:: Task goal ::
Put every line of the items from the line holding "Task: Click inside the Foreign ID text area" through the end of the items, both ends included, into a JSON list of strings, one string per line. Skip blank lines and leave the pictures out.
* Begin Excerpted records *
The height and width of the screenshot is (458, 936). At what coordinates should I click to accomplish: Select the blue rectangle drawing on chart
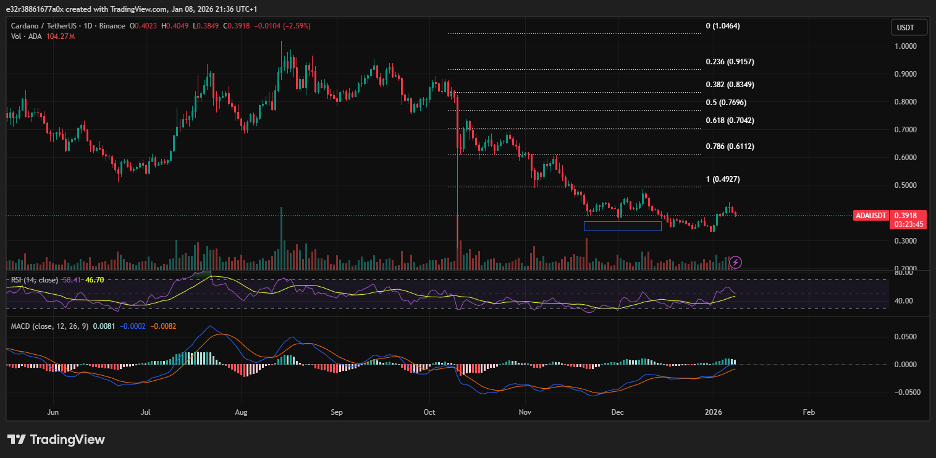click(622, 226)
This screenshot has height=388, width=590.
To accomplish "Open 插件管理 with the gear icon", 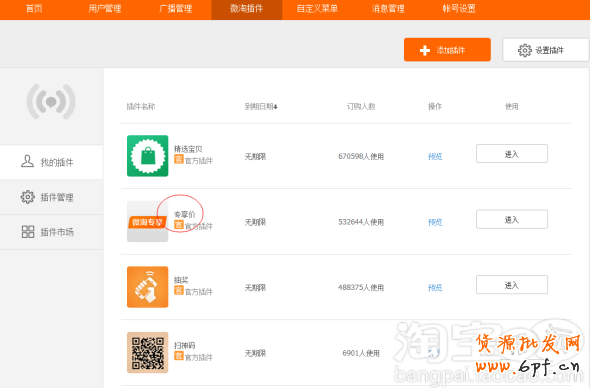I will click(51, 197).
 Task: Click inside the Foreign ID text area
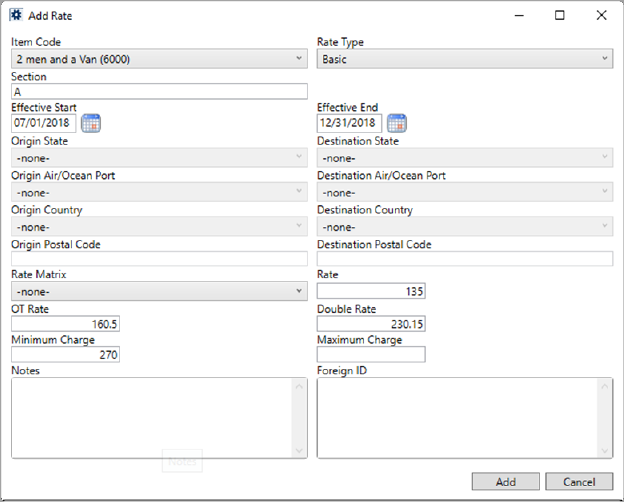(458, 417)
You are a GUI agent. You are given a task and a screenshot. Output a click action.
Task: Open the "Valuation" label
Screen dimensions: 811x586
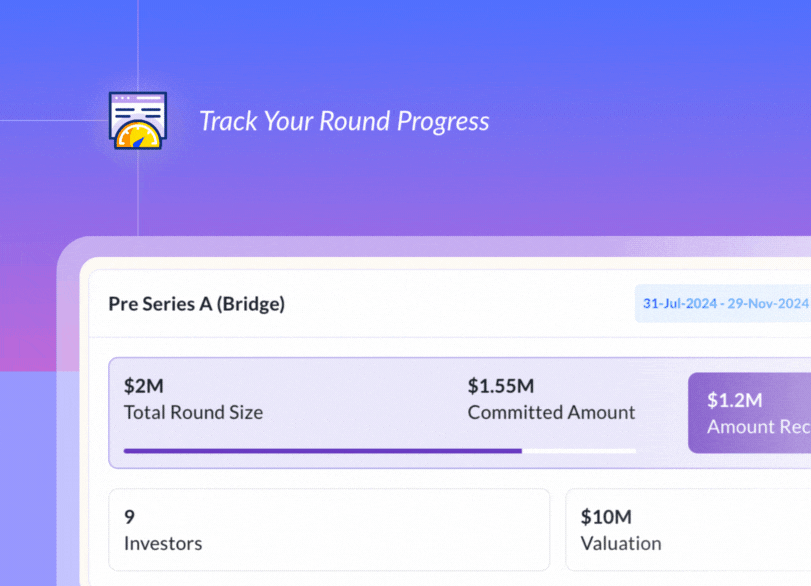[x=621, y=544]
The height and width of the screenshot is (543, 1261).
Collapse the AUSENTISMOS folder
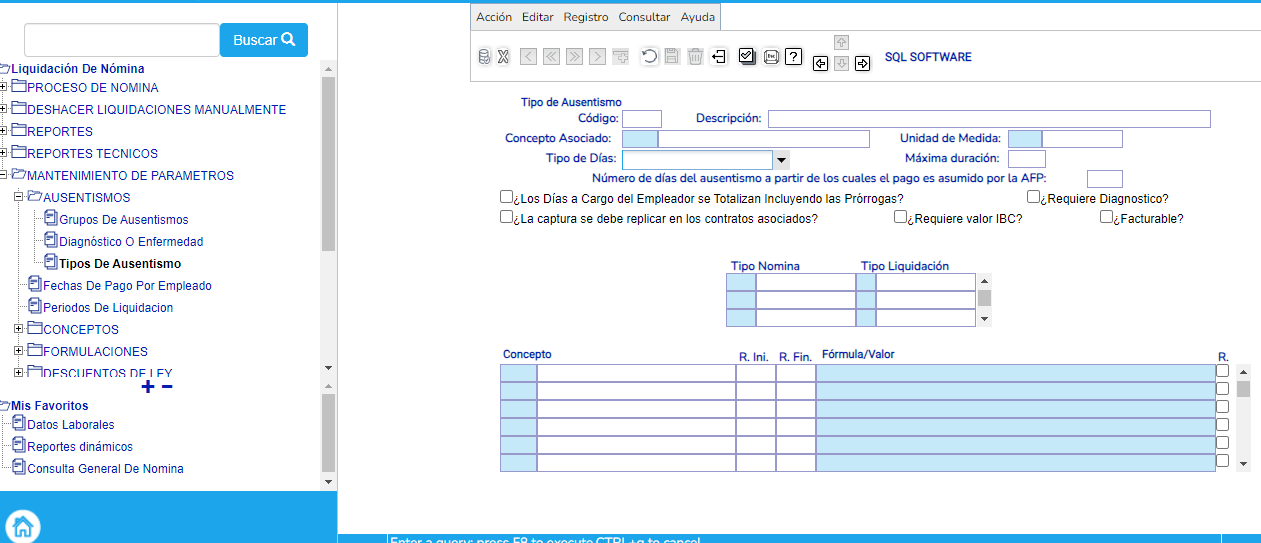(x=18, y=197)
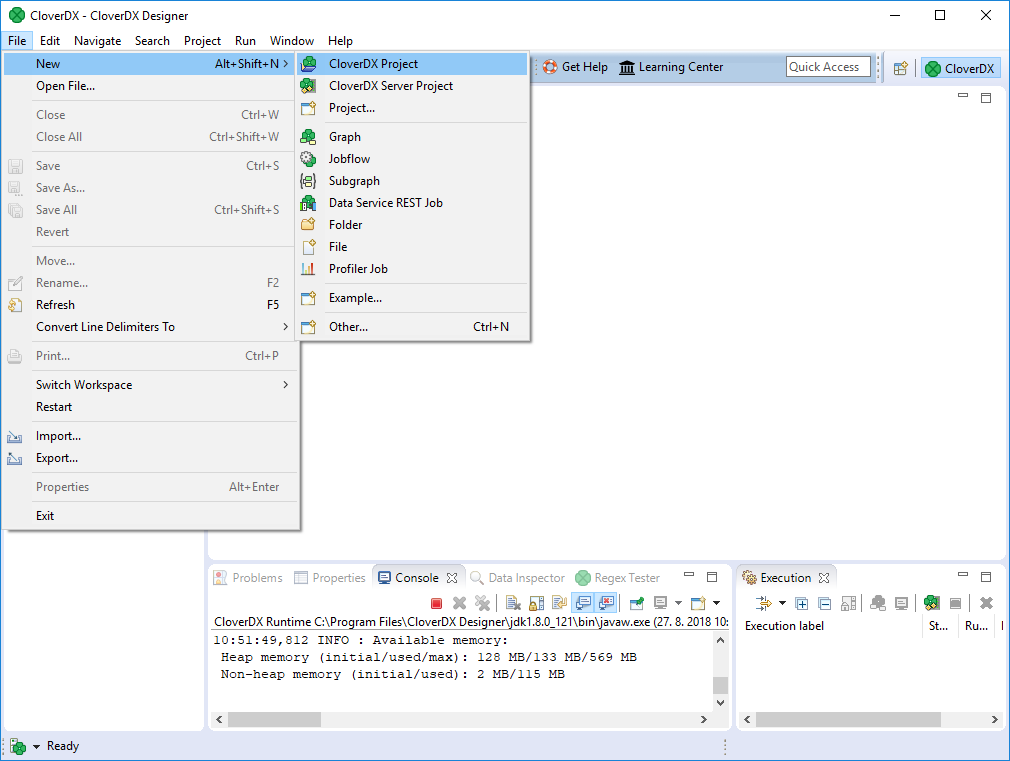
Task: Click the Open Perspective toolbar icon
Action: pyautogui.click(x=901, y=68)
* End Excerpted records *
:: In response ::
[
  " Task: Click inside the Foreign ID text area",
  "(458, 417)",
  "You are a GUI agent. You are given a task and a screenshot. Output a click action.",
  "Task: Open the \"Valuation\" label",
  "Screen dimensions: 811x586",
  "[x=621, y=544]",
  "The height and width of the screenshot is (543, 1261).",
  "Collapse the AUSENTISMOS folder",
  "(x=18, y=197)",
  "Task: Click the Open Perspective toolbar icon",
  "Action: pyautogui.click(x=901, y=68)"
]